Version: 1.1.0_beta2 (using KDE KDE 3.4.0) Installed from: Compiled From Sources Compiler: gcc 3.3.3 OS: Linux When loading vectors from an ASCII files, NaN (Not a Number) values are skipped, which can result in pretty bad and hard to understand problems. For instance, imagine I have a file with X and Y vectors, with some data missing and replaced by some non-numeric text string in the data file (it sometimes happens in the real world!). If 10 values are missing for X and 20 for Y, when I plot Y vs X I may get erratic results because of the skipped values and automatic interpolation performed by kst. I think NaN values should be preserved in the vectors, and resulting points skipped when plotting. If the plot uses lines, when there are such points they should be "cut".
Just to clarify: NaN points within vectors will not be plotted and will be skipped when plotting. The only problem is with the ascii datasource.
Could you please attach a date file that shows the problem and details of what you're plotting against what.
Created attachment 11485 [details] Nice testcase (world map) When the attached file is loaded (world.txt), NaN values are "skipped" at some point (I don't think it happens at the datasource level, but rather in one of the calling functions). The expected result is a nice world map, without connection lines everywhere :-)

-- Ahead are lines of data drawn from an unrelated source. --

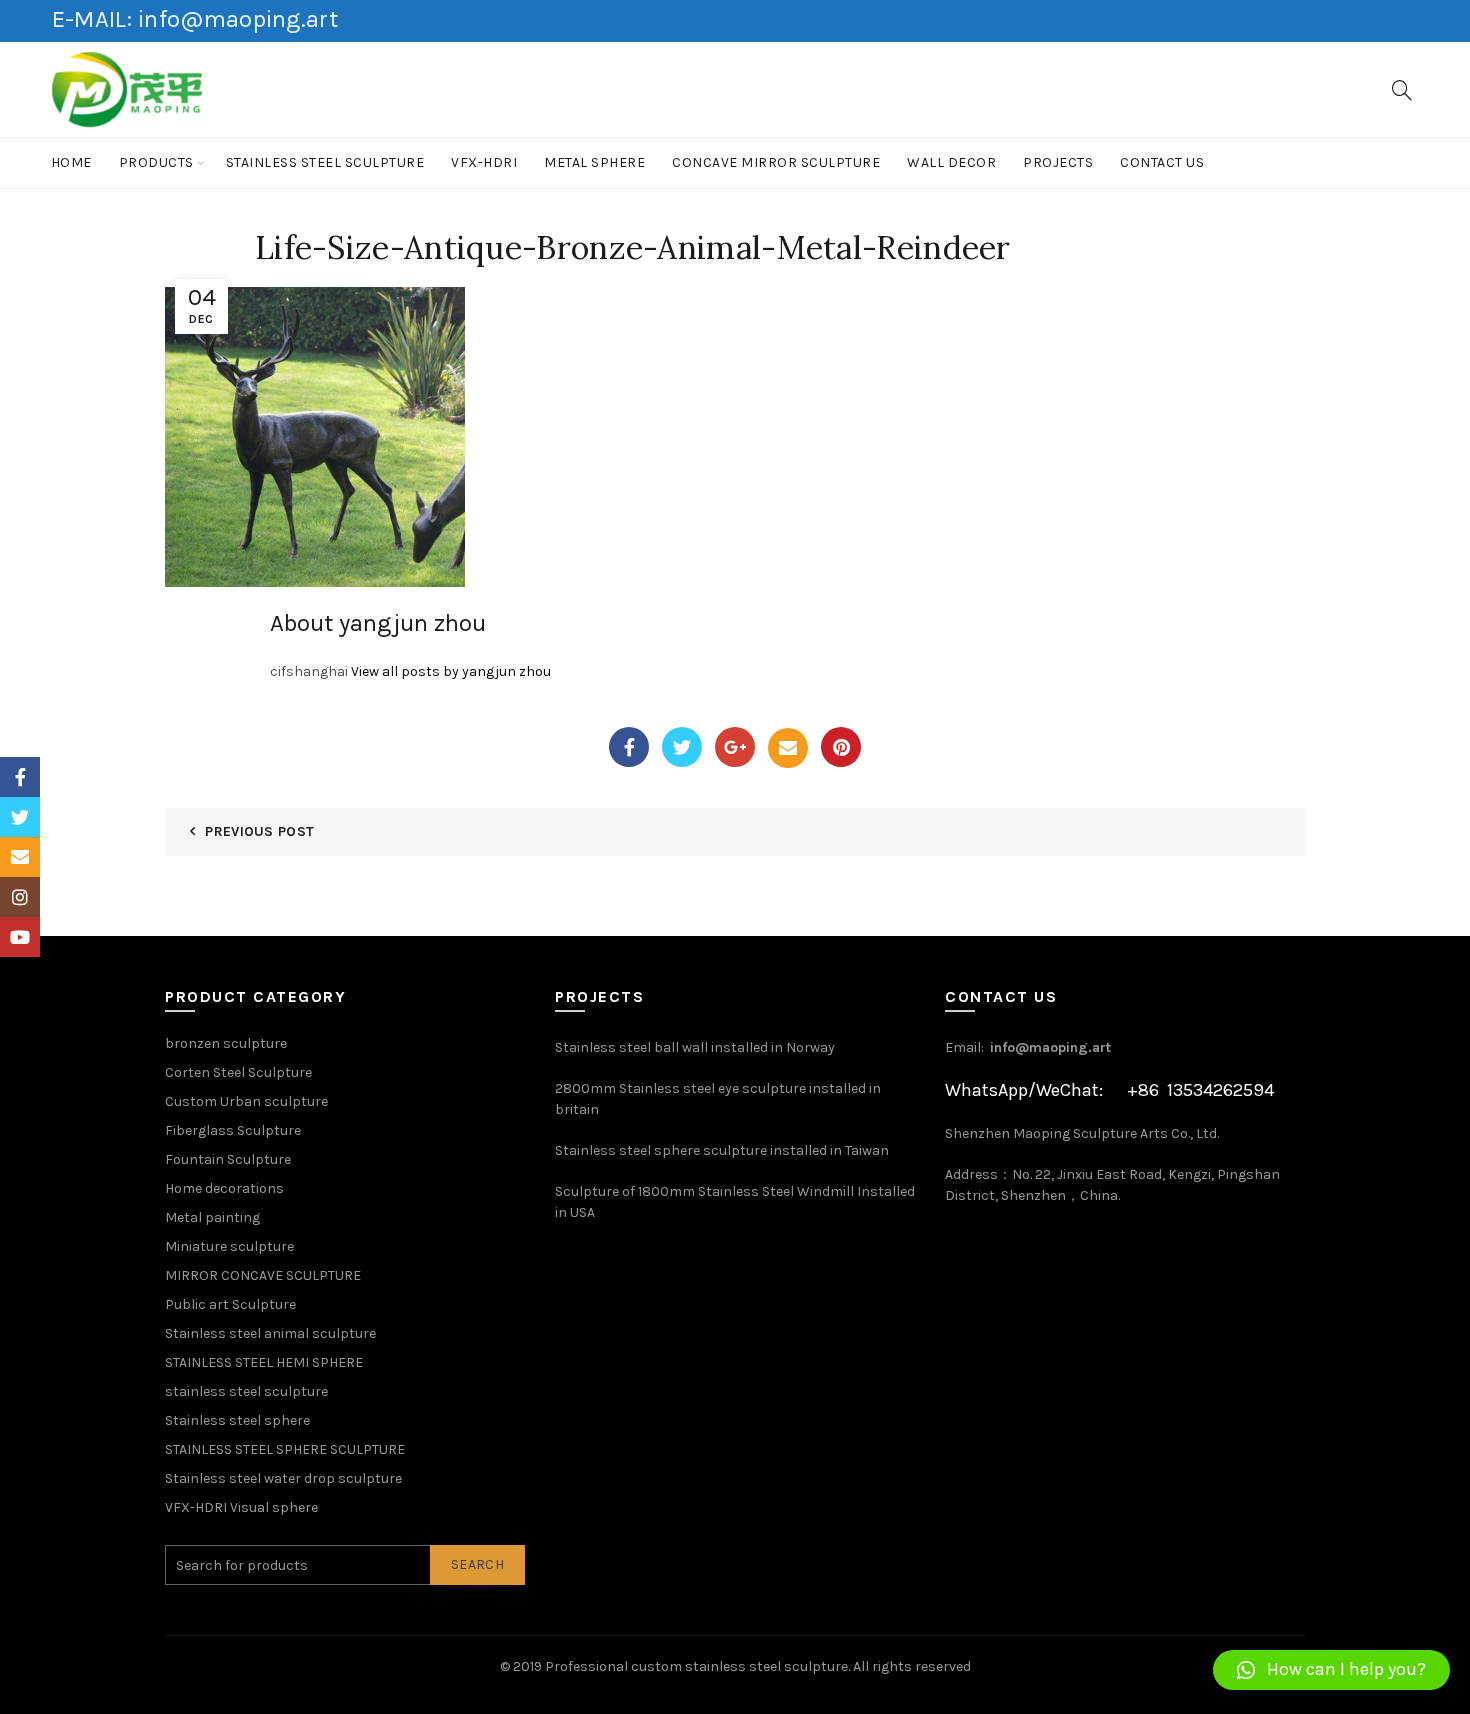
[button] (1331, 1670)
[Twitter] (682, 747)
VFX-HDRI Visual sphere (241, 1507)
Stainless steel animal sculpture (270, 1333)
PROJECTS (1058, 162)
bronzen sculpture (226, 1043)
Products (156, 162)
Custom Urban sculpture (246, 1101)
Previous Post (259, 831)
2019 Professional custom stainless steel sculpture (680, 1666)
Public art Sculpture (230, 1304)
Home (71, 162)
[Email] (788, 748)
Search (477, 1564)
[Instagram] (20, 897)
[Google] (735, 747)
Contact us (1162, 162)
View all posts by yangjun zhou (451, 671)
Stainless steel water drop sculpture (283, 1478)
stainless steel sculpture (325, 162)
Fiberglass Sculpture (233, 1130)
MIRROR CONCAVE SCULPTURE (263, 1275)
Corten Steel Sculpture (238, 1072)
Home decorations (224, 1188)
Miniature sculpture (229, 1246)
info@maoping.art (1050, 1047)
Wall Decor (951, 162)
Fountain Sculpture (228, 1159)
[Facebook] (629, 747)
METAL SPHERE (594, 162)
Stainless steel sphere (237, 1420)
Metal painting (212, 1217)
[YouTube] (20, 937)
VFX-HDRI (484, 162)
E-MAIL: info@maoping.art (195, 19)
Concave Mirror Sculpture (776, 162)
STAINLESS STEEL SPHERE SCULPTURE (285, 1449)
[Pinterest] (841, 747)
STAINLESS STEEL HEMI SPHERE (264, 1362)
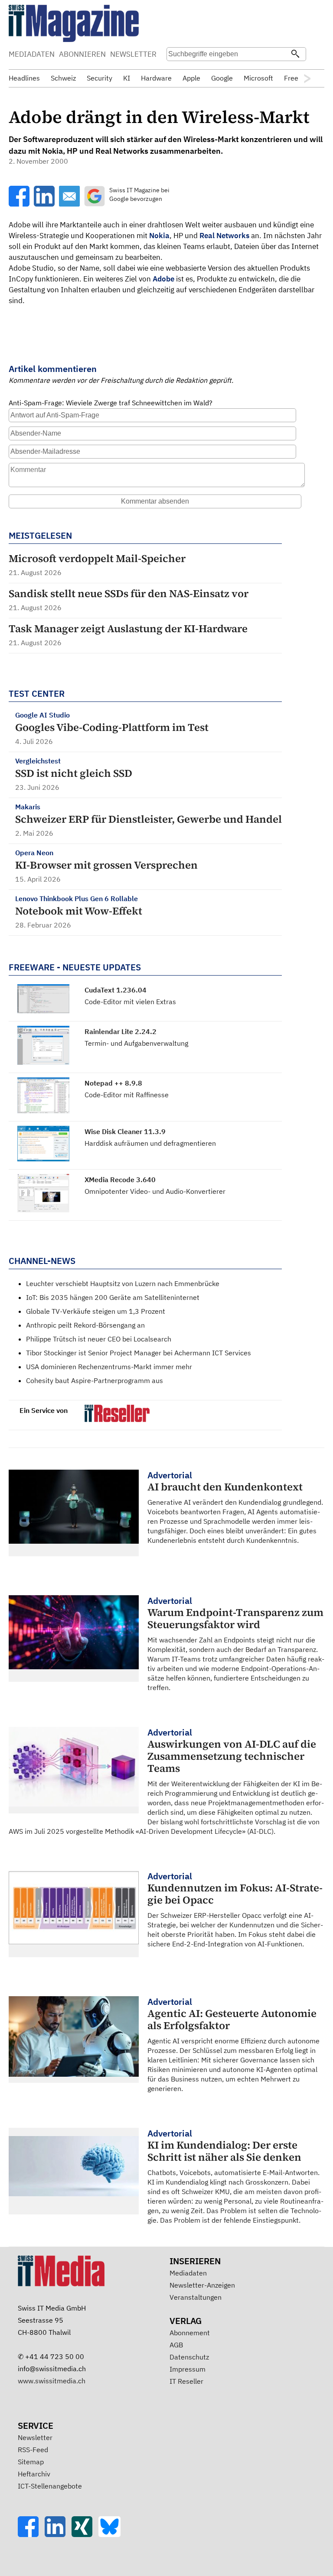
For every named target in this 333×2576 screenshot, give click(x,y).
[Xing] (85, 2534)
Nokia (159, 235)
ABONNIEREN (82, 54)
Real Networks (224, 235)
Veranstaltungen (196, 2297)
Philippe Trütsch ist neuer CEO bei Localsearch (98, 1339)
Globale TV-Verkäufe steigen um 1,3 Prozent (95, 1311)
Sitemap (31, 2461)
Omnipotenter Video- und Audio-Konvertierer (155, 1191)
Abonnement (190, 2332)
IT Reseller (186, 2381)
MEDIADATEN (32, 54)
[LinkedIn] (58, 2534)
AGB (176, 2344)
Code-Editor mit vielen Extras (130, 1001)
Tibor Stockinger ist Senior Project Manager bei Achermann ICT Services (138, 1352)
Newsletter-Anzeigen (202, 2285)
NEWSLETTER (133, 54)
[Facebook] (31, 2534)
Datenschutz (189, 2357)
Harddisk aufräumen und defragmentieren (150, 1143)
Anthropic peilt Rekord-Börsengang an (85, 1325)
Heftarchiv (34, 2473)
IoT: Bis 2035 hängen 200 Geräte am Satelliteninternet (112, 1297)
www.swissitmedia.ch (51, 2380)
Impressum (188, 2369)
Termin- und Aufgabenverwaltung (136, 1043)
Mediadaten (188, 2273)
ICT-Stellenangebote (50, 2486)
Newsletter (35, 2437)
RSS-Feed (33, 2449)
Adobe (163, 279)
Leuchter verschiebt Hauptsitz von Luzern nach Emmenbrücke (122, 1283)
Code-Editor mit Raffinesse (127, 1094)
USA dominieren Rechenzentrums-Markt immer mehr (109, 1366)
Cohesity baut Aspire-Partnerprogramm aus (94, 1380)
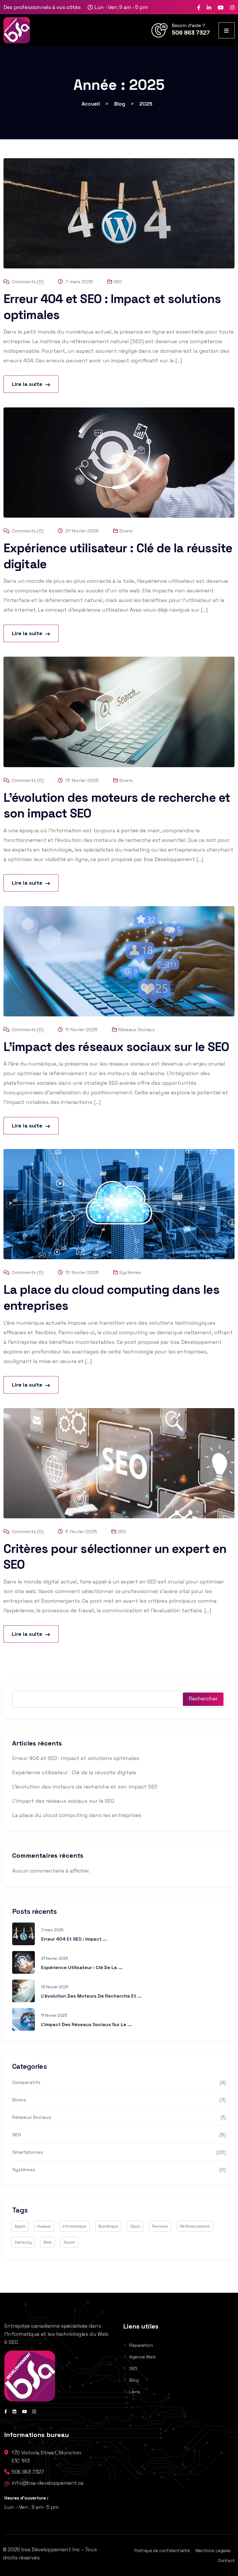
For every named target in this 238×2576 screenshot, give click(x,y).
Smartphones (27, 2152)
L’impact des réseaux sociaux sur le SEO (116, 1046)
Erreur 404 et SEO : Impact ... (74, 1939)
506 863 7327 (191, 32)
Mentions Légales (213, 2550)
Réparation (141, 2345)
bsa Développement (46, 2549)
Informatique (74, 2226)
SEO (117, 282)
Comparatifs (26, 2082)
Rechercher (203, 1698)
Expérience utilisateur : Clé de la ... (81, 1967)
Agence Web (142, 2357)
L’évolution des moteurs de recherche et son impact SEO (84, 1786)
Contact (226, 2560)
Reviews (160, 2226)
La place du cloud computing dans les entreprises (76, 1815)
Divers (126, 531)
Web (47, 2242)
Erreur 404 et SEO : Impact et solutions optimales (75, 1758)
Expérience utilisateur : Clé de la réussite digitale (74, 1772)
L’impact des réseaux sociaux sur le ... (86, 2024)
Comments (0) (27, 282)
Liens (134, 2392)
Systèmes (130, 1272)
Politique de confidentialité (162, 2550)
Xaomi (69, 2242)
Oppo (135, 2226)
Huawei (44, 2226)
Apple (20, 2226)
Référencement (195, 2226)
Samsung (23, 2242)
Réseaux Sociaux (136, 1030)
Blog (134, 2380)
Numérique (108, 2226)
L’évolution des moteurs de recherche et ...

Created attachment 11486 [details] Nice testcase (world map) When the attached file is loaded (world.txt), NaN values are "skipped" at some point (I don't think it happens at the datasource level, but rather in one of the calling functions). The expected result is a nice world map, without connection lines everywhere :-)
This problem does arise at the data source level. Any line that does not contain at least one digit is simply discarded. Thus, the data source will read in both of the following: 100.0 NaN NaN 100.0 but will not read in: NaN NaN
This behaviour is defined in AsciiSource::update(int u). The question remaining is do we want to fix it? I would suggest that we do as if the data stream represents points sampled every second then a line comprised of all NaN values that is simply skipped will change the meaning of that data.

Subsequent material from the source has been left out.